Most sellers expect – and hope – that the deal is done when the money hits their bank account. And that is a milestone – cause to celebrate your accomplishment.

But there may be clauses in sales contracts that prolong or delay the full buyout, and it’s important for a seller to understand how terms in the agreement might affect their ability to walk away with all the money the seller agreed to. Here are some of them.

The owner agrees to work in the company for a period of time. Generally, when owners agree to a transitional period, they’re not drawing a salary. It’s one reason to think long and hard about agreeing to this; you’ll be doing the same job you’ve been doing for years – without full authority over decisions. You’ll be an unpaid employee in the business you were ready to leave, instead of playing golf daily.

The seller agrees to earn outs or rolling equity into the deal. I’ve written about this before. Owners who sell to professional buyers (Private Equity firms) are often offered different deal structures than sellers with a cash buyer. The terms “rolling equity” and “second bite of the apple” may arise.

PE firms buy companies intending to sell them in 3-5 years. These buyers have capital to invest, but may not have expertise in running the company they’re acquiring. For this reason, they’d prefer to keep the owner involved in the business while they work to grow it.

The best way to do that is to ask the seller to roll some of their equity – profits from the sale – back into the business. The seller takes their share of the profits in cash, usually rolling around 25% of the equity into the new company. They are often retained as a minority owner and as a general manager to keep the company running smoothly and profitably for the next few years.
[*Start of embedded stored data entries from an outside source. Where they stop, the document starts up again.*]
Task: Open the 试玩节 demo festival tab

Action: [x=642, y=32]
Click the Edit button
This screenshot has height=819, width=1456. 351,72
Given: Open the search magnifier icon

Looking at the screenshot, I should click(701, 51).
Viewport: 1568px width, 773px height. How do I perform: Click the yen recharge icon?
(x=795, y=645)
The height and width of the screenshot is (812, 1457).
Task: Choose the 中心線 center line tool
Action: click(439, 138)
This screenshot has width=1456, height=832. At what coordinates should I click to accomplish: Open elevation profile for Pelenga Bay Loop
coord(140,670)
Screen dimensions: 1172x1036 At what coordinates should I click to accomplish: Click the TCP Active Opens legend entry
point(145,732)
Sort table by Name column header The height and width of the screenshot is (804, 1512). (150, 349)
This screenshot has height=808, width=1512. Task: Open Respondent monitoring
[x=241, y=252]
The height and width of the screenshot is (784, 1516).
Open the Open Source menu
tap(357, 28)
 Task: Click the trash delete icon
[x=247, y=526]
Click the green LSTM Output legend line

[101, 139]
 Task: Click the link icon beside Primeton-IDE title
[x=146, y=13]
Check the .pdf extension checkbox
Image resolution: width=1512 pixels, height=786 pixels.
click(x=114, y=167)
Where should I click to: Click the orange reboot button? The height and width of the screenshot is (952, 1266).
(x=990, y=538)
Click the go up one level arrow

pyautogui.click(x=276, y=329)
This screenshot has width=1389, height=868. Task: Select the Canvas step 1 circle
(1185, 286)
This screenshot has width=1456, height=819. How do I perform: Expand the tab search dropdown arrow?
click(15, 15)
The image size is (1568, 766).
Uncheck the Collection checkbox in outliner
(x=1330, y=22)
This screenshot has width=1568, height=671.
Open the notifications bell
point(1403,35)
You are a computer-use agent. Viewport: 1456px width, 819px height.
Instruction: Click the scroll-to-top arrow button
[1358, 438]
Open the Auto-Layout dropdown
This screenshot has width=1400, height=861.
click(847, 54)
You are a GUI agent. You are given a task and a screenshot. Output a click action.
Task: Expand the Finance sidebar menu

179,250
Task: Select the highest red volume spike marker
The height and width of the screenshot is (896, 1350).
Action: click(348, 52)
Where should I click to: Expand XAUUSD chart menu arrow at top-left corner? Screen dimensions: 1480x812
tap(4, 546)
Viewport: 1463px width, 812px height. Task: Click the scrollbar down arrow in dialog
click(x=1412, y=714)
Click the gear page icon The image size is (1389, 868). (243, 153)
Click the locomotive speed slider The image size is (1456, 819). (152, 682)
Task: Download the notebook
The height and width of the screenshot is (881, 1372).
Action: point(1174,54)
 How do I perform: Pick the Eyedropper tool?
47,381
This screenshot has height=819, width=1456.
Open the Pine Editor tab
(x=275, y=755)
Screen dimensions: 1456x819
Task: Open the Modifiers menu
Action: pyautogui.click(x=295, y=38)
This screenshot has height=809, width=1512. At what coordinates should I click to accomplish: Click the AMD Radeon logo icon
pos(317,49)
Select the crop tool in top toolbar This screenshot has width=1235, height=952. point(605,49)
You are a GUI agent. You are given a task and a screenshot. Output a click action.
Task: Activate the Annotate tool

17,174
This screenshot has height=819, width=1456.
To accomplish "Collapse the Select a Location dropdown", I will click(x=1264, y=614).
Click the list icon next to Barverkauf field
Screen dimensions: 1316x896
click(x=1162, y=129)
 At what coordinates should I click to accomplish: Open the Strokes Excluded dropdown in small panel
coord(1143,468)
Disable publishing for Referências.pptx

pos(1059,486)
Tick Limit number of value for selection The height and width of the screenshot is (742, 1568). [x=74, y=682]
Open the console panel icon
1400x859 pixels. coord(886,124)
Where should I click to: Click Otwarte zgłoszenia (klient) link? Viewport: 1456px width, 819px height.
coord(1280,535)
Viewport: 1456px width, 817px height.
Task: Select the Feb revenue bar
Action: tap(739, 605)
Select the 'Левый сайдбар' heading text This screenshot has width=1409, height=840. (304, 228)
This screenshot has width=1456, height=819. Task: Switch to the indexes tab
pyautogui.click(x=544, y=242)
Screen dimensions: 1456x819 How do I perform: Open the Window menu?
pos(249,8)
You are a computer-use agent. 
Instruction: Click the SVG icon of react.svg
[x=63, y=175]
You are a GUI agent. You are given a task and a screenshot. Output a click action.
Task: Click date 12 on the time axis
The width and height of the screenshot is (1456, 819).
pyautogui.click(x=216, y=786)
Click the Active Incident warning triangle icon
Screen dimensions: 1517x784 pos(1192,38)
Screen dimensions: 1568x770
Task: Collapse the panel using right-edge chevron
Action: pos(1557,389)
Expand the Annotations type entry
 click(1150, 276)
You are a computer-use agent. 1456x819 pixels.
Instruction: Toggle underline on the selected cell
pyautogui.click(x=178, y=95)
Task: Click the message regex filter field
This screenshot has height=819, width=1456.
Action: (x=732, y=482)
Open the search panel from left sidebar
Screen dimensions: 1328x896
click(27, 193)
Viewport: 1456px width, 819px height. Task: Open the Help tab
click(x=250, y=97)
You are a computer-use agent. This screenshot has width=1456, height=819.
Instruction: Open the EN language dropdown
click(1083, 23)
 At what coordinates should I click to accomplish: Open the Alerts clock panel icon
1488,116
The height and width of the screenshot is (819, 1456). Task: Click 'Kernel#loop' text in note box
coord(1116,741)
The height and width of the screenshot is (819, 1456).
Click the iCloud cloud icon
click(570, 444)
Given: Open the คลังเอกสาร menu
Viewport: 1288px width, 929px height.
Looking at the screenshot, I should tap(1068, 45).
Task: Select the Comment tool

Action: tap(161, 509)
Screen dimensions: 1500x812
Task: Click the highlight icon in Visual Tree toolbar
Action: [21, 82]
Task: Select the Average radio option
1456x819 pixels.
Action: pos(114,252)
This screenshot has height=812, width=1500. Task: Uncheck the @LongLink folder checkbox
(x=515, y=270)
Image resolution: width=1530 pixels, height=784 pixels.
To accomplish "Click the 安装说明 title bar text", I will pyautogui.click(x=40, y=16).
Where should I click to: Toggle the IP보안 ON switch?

But this involves risk. You’re risking your profit from the sale if the market changes or the new owners don’t make good business decisions. I’ve seen sellers lose everything they rolled into the new business.

Earn-outs are deferred earnings from the sale based on the company’s future performance. I don’t work on many of these deals because I believe the seller should get full payment for the company they’ve built up to the time of the sale. What happens in the future is out of their control, and I believe that no owner should bet his retirement on someone else’s business sense.

The contract includes representations and warranties. This is the only real protection a buyer has against a seller who might have misrepresented or been untruthful about his debts at the time of the sale. Owners’ warranty, for example, that they’ve paid out all the vacation time owed to employees. They warranty that they’ve filed all their tax forms correctly, paid all sales tax and payroll taxes, and don’t owe any vendors significant amounts of money.

They may also warranty that they’ve maintained all their vehicles and equipment properly, and that there are no pending lawsuits or other legal issues that will come up. If the buyer requests a holdback (commonly, about 10% of the sale price for about 12 months), that money will be held in escrow until the buyer is assured that there are no material reasons to hold back money. The funds involved have to be significant (no buyer can claw back money based on a $50 error in sales tax) and must prove that the seller misrepresented what was warrantied. Claw backs are rare, thank goodness, because most sellers are honest and want a clean close to the deal.

But all this complexity means that the seller could easily agree to something that’s not in their best interest down the road. That’s why I always recommend that sellers choose a broker with industry experience and legal representation from someone with experience in selling HVAC and plumbing companies.